I think of you a lot
Especially when I watch your movies
I think of what we lost
I think of all you made that moves me

Oh Robin
They say that you were sicker than we knew
Oh Robin
I know we never knew the real you

But we saw you from the crowd
Your legacy of love and laughter
I hope you’re in the clouds
Laughing in the great hereafter

Oh Robin
You had a spark of madness in your mind
Oh Robin
I hope you feel the love you left behind

We knew you as a star
A jester and a genie and a nanny
I don’t know where you are
But anyway, I really hope you’re happy

Oh Robin

 

Songwriting diary:

Had been messing around with this chord progression for a few days, and one day I just started randomly singing about Robin Williams over it. A bunch of different Robin-related things had happened that got me thinking about him (although, frankly, I think about him fairly often anyway). Matt and I watched Awakenings together, which I’ve seen many times but they hadn’t seen before; I’d been reading yet another Oliver Sacks books and wanted to revisit the movie they made from some of his case studies. Robin is absolutely wonderful in that movie. I also saw on Twitter, a day or two later, that there had been some hubbub when some guy posted a photo of Robin with a quote pasted over it that wasn’t something Robin had actually said, and his daughter Zelda jumped in to say that that wasn’t cool and that people have co-opted her dad’s likeness and message for their own purposes.

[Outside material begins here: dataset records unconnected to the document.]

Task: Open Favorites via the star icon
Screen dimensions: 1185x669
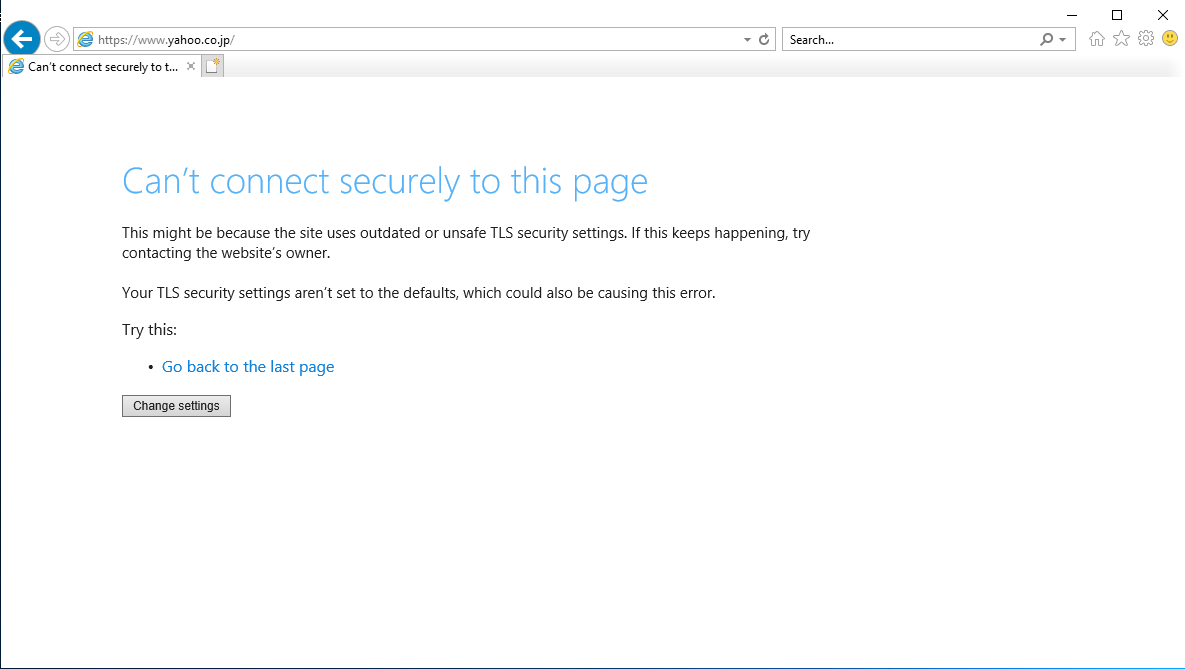Action: (1121, 39)
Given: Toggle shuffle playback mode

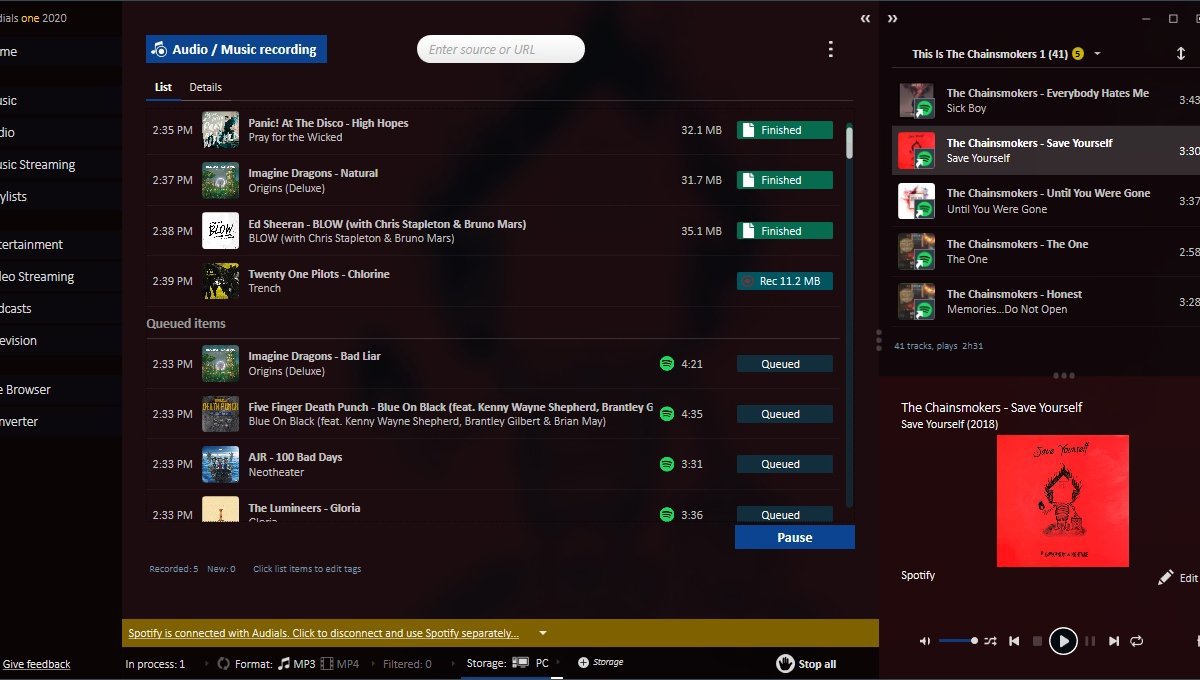Looking at the screenshot, I should click(990, 641).
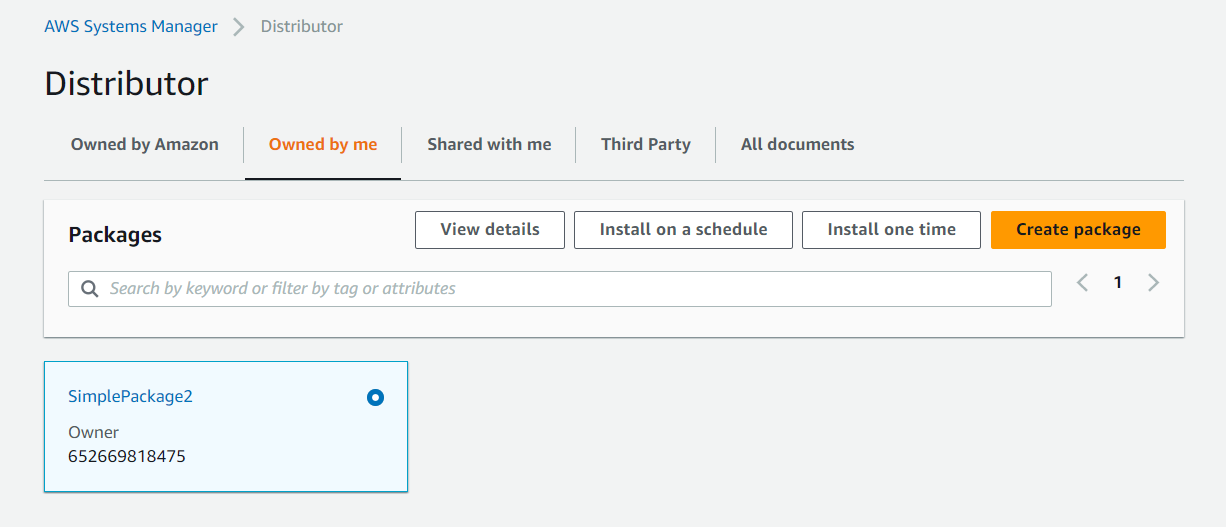Switch to the Owned by Amazon tab

pos(144,144)
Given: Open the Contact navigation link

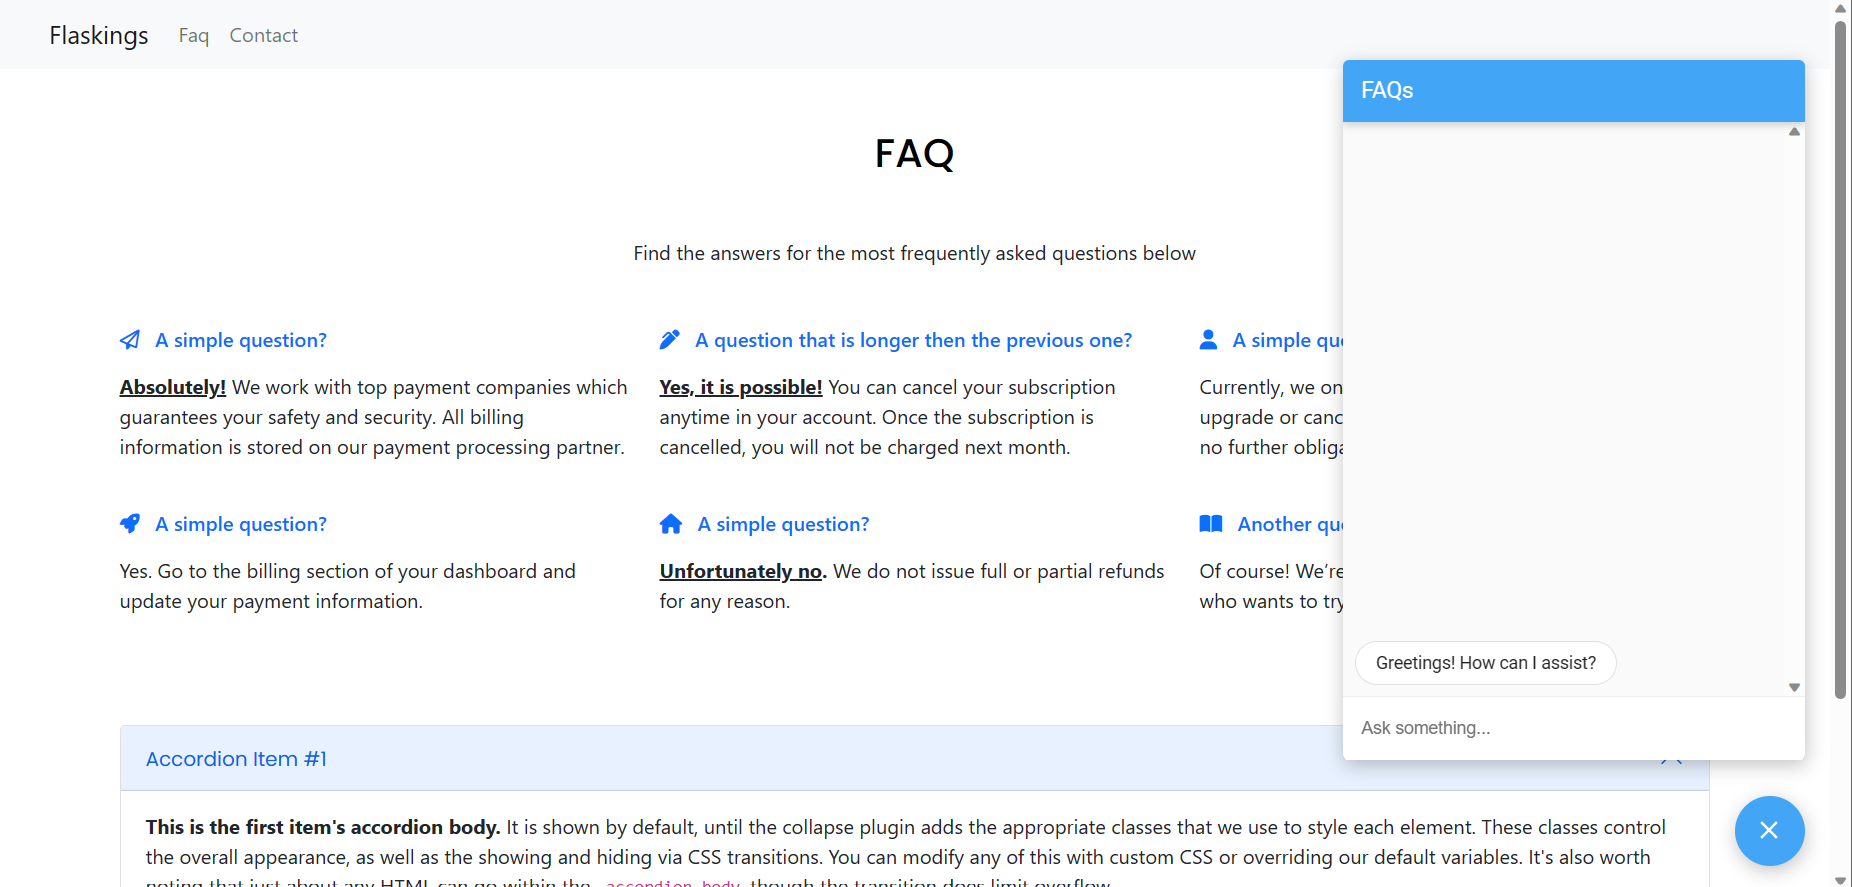Looking at the screenshot, I should point(263,35).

I wanted to write a song about Robin but didn’t want to do the very thing that Zelda was denouncing. So I focused on my own feelings about him. Initially the third verse contained an anecdote about the time my mom interviewed Robin for work while she was pregnant with me (“Oh Robin / Before I was born, you met my mum / You touched her pregnant belly / She asked you for advice; you gave her some“). I ended up returning to the lyrics the following day to edit them, and replaced that section with more general/hopefully relatable sentiments.

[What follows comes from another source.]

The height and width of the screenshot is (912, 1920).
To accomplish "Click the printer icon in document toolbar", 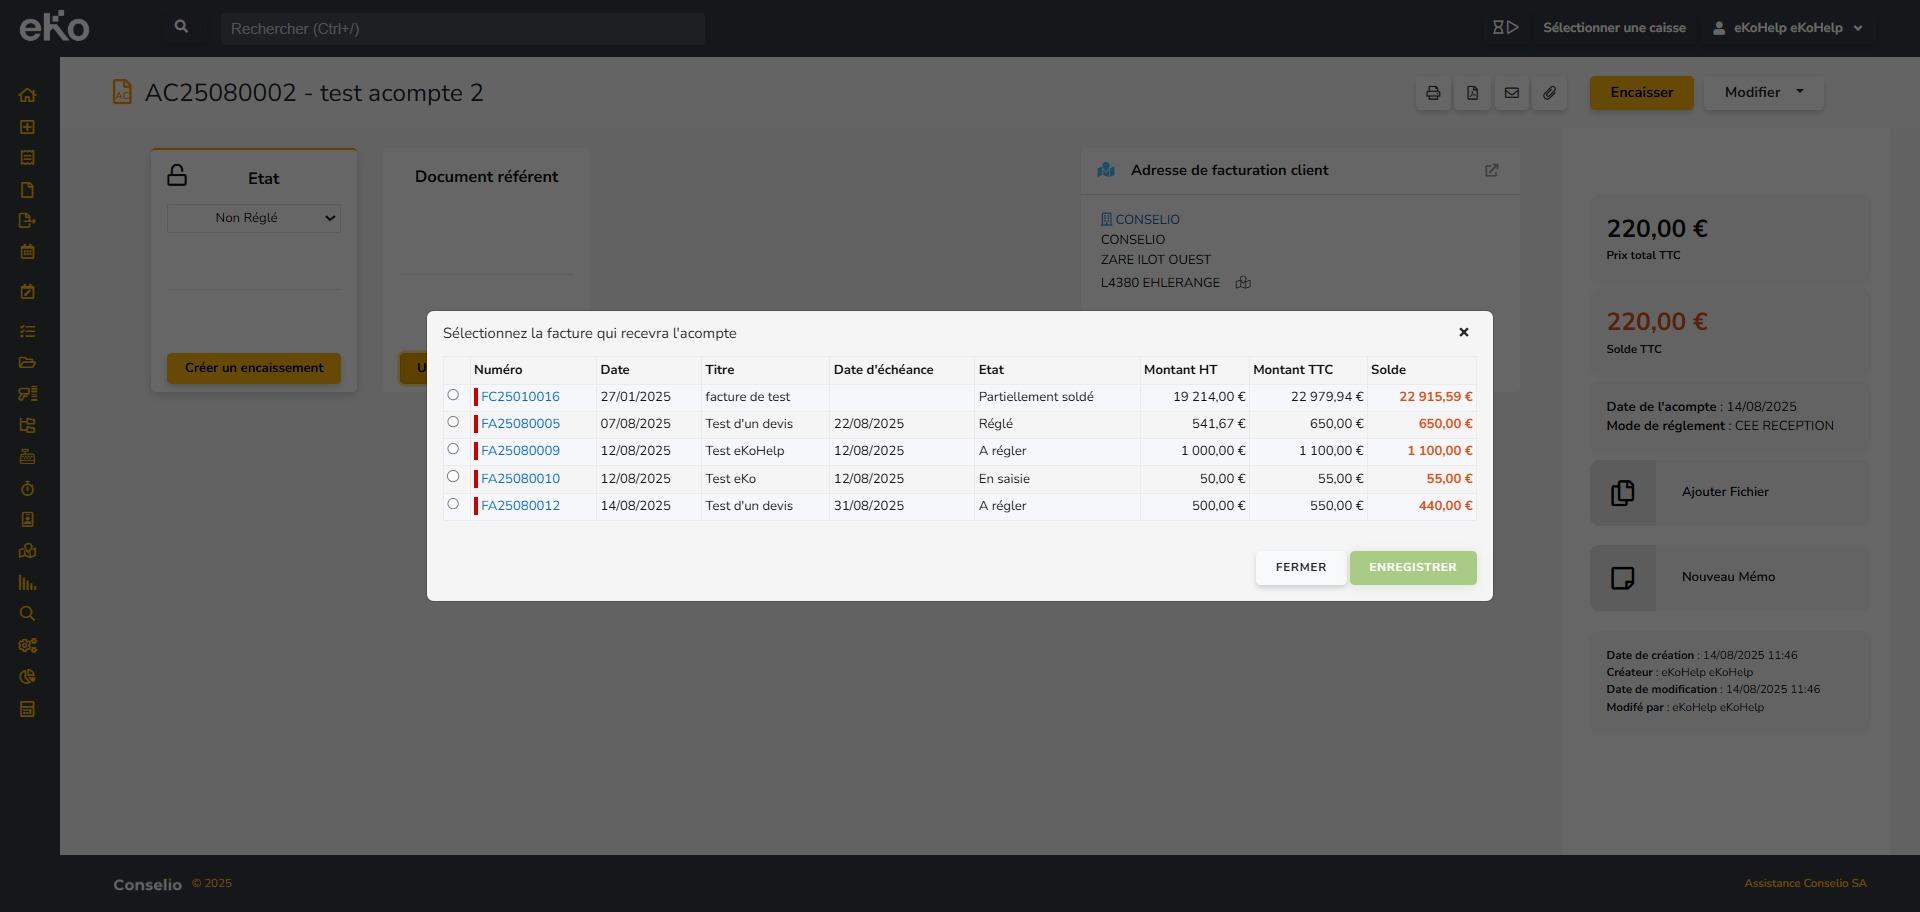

A lot of the writing process was improvisational and based on what I was hearing in my head, as per usual lately. The chord progression is a bit 1960s – it reminds me of some Sam Cooke and Beatles songs I learned back in the day – and has this circular/cyclical vibe that feels like a life cycle to me. I’ve noticed that when I write a song (or part of a song) that’s legitimately good, it’ll get stuck in my head intractably for hours or days; my brain keeps working on the puzzle of it, even when I’m not consciously focusing on it. Often I’ll have “solved” the part that was bugging me by the next day, seemingly through this subconscious processing.

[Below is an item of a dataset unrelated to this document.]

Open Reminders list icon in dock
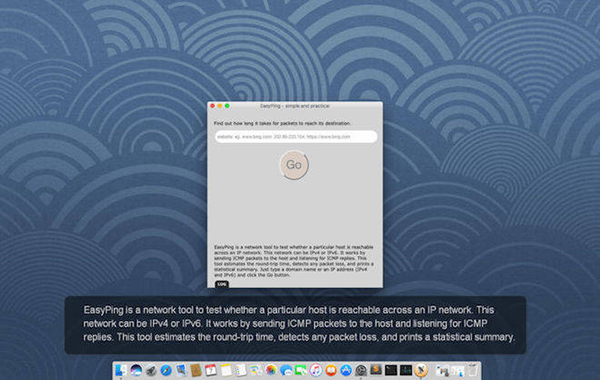The width and height of the screenshot is (600, 380). tap(241, 370)
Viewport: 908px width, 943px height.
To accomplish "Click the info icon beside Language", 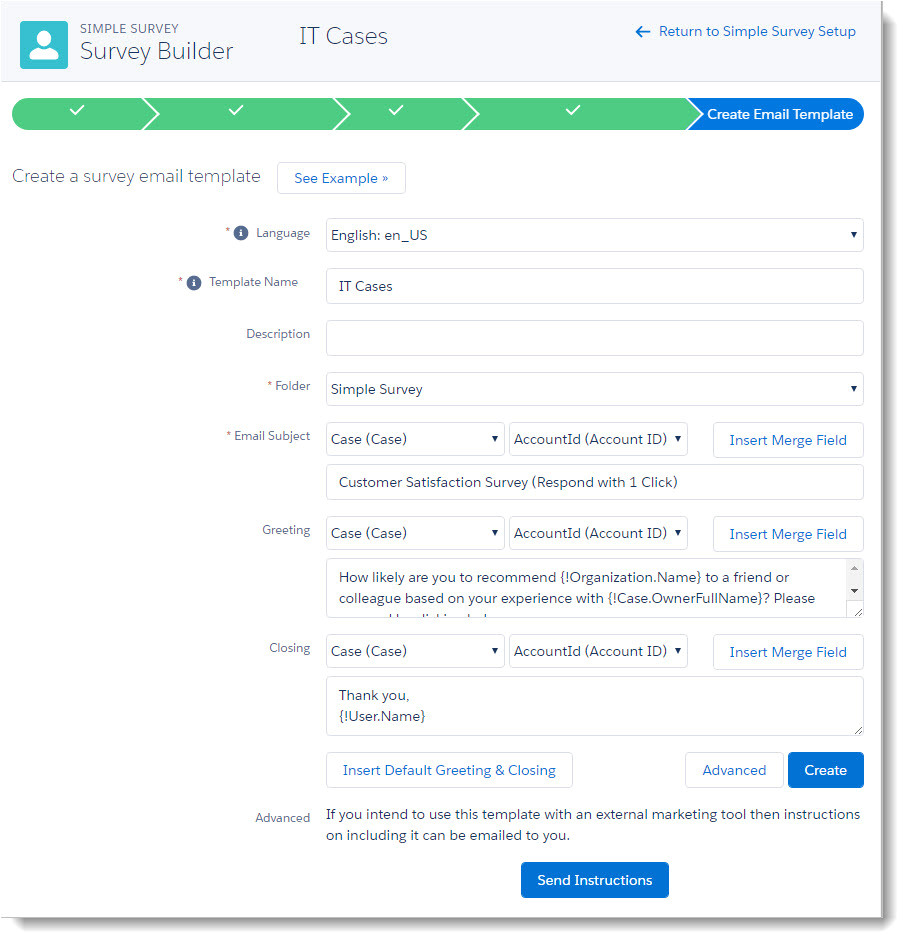I will coord(240,233).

The line about a “spark of madness” is a reference to my favorite quote of Robin’s: “You’ve got to be crazy; it’s too late to be sane… because you’re only given a little spark of madness, and if you lose that, you’re nothing.” I figured it made sense to quote him directly, both because Zelda said that’s what he would have wanted and because that’s just such a great fucking quote. I’ve always related to it, as someone who has struggled with mental illness but has nonetheless managed to routinely channel those struggles into creativity.